=== Compito breve 1 ===
Secondo l'intervista ad Allan, da chi è stato convocato nella nazionale brasiliana e per quali partite?
=== Compito breve 2 ===
Prosegua l'intervista ad Allan a partire dall'ultima frase riportata.

=== Testo selezionato ===
Fresco di convocazione in nazionale brasiliana, il centrocampista azzurro Allan ha rilasciato un’intervista ai colleghi del quotidiano “Il Mattino”:
Allan, chi vince domani?
«Ahi, qui a Napoli siamo scaramantici, non si dice».
Come un napoletano (acquisito) qualsiasi, quasi come Mertens, che da queste parti chiamano Ciro.
«Dries è irragiungibile, lui vive la città in tutto e per tutto. È napoletano. Il più napoletano degli stranieri».
E lei?
«Io mi trovo benissimo, mio figlio Miguel parla il dialetto napoletano. Napoli mi ricorda Rio, mi sento un po’ a casa: stessa allegria, stessa spensieratezza, il mare…».
Da Udine a Napoli, un trauma.
«Il vero trauma è stato da Rio a Udine. Ero giovane, all’inizio è stata dura, poi mi sono trovato alla grande, anzi quell’esperienza mi ha aiutato tanto».
Ora è leader del Napoli.
«Leader non lo so, gioco con compagni eccezionali. Cerco di fare del mio meglio».
Fino a meritare la Seleçao: è stato convocato dal commissario tecnico Tite per le due amichevoli di novembre.
«Sono anni che mi impegno, per me è una grande soddisfazione. Spero sia solo un punto di partenza, per ora sono concentrato sul Napoli».
E sulla Roma, immaginiamo.
«In quattro anni qui, non l’ho mai battuta. Una maledizione, speriamo di invertire il trend».
Ma lo scudetto è davvero un obiettivo?
«Beh, perché no?».
La Juve è imbattibile.
«È la più forte, non imbattibile. E comunque noi ci dobbiamo provare».
Che ne pensa della Roma?
«Grandissima squadra, che ha perso punti e immagino non voglia perderne altri».
Ha fermato Neymar, non avrà paura di Dzeko.

Registri di ricerca degli elementi:
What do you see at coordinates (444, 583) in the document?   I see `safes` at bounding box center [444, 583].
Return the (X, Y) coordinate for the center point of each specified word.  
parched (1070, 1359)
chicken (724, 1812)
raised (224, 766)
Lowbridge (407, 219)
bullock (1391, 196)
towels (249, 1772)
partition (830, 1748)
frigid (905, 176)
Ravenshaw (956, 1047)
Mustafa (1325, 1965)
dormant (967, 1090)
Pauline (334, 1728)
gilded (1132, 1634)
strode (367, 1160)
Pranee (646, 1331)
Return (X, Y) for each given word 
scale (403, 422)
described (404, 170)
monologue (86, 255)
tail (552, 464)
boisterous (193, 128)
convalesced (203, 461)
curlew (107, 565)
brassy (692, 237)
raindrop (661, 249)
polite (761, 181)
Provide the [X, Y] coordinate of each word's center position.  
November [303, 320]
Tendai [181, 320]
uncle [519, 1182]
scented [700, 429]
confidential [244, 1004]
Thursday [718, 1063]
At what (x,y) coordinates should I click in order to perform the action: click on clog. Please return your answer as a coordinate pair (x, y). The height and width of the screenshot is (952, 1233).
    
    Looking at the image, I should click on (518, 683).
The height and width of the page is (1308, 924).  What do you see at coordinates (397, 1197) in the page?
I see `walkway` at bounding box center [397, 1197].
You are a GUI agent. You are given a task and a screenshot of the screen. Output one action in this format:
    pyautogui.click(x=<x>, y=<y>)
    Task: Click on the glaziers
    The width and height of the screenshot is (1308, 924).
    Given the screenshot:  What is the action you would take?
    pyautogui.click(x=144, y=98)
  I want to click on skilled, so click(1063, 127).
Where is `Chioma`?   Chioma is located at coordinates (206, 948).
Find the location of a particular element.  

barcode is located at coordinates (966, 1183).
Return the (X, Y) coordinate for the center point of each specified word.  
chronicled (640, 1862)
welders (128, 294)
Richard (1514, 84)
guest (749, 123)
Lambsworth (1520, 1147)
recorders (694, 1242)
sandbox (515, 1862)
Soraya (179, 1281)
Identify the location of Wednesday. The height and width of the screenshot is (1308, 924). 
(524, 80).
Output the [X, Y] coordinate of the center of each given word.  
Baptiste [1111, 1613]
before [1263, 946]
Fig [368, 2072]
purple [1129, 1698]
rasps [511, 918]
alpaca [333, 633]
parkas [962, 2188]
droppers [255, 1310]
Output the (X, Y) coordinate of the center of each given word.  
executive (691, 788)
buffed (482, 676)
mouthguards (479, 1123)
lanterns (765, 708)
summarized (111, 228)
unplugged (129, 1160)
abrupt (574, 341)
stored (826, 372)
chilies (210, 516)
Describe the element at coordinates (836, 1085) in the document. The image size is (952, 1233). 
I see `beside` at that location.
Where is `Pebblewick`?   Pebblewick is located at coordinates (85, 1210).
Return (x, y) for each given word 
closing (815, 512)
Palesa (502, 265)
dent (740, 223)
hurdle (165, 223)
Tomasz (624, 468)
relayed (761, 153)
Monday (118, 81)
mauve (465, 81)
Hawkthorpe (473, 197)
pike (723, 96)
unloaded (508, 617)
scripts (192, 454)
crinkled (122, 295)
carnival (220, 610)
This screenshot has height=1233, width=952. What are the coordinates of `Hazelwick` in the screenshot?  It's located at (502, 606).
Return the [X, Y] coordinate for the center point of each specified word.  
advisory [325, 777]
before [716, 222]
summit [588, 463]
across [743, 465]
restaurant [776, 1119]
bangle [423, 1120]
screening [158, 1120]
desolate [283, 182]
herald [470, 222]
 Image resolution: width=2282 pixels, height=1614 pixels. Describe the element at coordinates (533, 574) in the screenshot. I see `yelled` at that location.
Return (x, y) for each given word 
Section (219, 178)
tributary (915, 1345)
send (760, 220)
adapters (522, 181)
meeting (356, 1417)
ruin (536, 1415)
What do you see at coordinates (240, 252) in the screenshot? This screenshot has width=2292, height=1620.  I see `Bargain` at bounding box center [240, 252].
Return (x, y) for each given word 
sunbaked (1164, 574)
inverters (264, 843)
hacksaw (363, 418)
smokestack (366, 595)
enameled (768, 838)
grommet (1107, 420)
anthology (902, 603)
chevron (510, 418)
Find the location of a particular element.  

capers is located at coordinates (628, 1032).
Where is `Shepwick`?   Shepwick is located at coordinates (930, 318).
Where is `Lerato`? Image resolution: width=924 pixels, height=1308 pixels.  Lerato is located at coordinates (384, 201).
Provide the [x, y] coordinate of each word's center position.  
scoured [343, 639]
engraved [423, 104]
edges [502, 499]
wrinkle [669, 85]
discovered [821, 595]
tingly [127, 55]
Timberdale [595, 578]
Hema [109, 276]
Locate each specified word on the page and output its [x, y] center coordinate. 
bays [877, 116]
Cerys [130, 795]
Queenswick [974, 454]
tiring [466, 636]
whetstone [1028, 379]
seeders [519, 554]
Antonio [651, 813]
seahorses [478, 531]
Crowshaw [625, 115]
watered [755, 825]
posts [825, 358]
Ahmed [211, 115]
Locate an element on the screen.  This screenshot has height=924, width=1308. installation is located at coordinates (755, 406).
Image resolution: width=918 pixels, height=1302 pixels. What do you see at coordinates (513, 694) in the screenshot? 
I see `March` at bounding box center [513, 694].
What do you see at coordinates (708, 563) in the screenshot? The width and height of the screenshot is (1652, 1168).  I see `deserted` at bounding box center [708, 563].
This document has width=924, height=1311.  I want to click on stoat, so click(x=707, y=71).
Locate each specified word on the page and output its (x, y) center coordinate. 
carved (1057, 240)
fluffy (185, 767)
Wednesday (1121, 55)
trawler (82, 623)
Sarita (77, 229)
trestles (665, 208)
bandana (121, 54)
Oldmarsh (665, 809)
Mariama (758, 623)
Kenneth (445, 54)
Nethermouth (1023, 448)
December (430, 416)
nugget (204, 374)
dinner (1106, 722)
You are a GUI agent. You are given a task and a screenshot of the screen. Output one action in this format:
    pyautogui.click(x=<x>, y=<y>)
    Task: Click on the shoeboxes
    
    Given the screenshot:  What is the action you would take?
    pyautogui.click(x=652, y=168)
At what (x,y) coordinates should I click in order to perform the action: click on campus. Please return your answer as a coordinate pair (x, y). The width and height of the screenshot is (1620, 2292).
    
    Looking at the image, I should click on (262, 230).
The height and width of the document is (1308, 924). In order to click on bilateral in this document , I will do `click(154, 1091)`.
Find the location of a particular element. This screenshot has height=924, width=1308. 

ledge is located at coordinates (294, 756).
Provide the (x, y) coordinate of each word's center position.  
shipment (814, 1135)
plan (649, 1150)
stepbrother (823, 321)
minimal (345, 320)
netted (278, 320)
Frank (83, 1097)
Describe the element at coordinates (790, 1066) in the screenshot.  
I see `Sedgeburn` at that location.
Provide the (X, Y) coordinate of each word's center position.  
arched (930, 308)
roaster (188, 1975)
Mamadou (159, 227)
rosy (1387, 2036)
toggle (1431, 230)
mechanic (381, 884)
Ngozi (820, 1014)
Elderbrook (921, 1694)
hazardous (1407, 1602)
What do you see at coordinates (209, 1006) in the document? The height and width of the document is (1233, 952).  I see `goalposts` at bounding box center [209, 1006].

=== Risposta dell'esercizio 1 ===
Dal commissario tecnico Tite, per le due amichevoli di novembre.

=== Risposta dell'esercizio 2 ===
«Paura no, ma lo ritengo un grande calciatore. Completo in tutto, destro, sinistro, colpo di testa. Intelligente e poi qui ci ha segnato abbastanza. Non basta Koulibaly per fermarlo, serve tutta la squadra».
Cosa significherebbe vincere uno scudetto qui?
«Sarebbe meraviglioso, lo scorso anno l’abbiamo solo sfiorato. La città impazzirebbe».
Che allenatore è stato Sarri per lei?
«Con la sua precisione, la maniacalità, ci ha dato un gioco spettacolare. Era divertente, avevamo sempre la palla. Peccato non aver vinto».
E Ancelotti?
«Un altro genere di tecnico. È un maestro, uno che ha vinto tutto. Ha un carattere diverso da Sarri, ci trasmette molta serenità. Lui è fatto così, ha formato un grande gruppo».
Soprattutto non utilizza sempre gli stessi calciatori.
«Tutti si sentono dentro la squadra. C’è maggiore coinvolgimento anche per chi in passato era impiegato meno».
Anche in Champions ci sembra sia un Napoli con uno spessore diverso.
«Ancelotti è il re di quella coppa, lui stesso ci dice sempre che da giocatore e da allenatore ha sempre avuto culo nel vincerla. Speriamo continui ad averne».
Che obiettivi avete realmente in Champions?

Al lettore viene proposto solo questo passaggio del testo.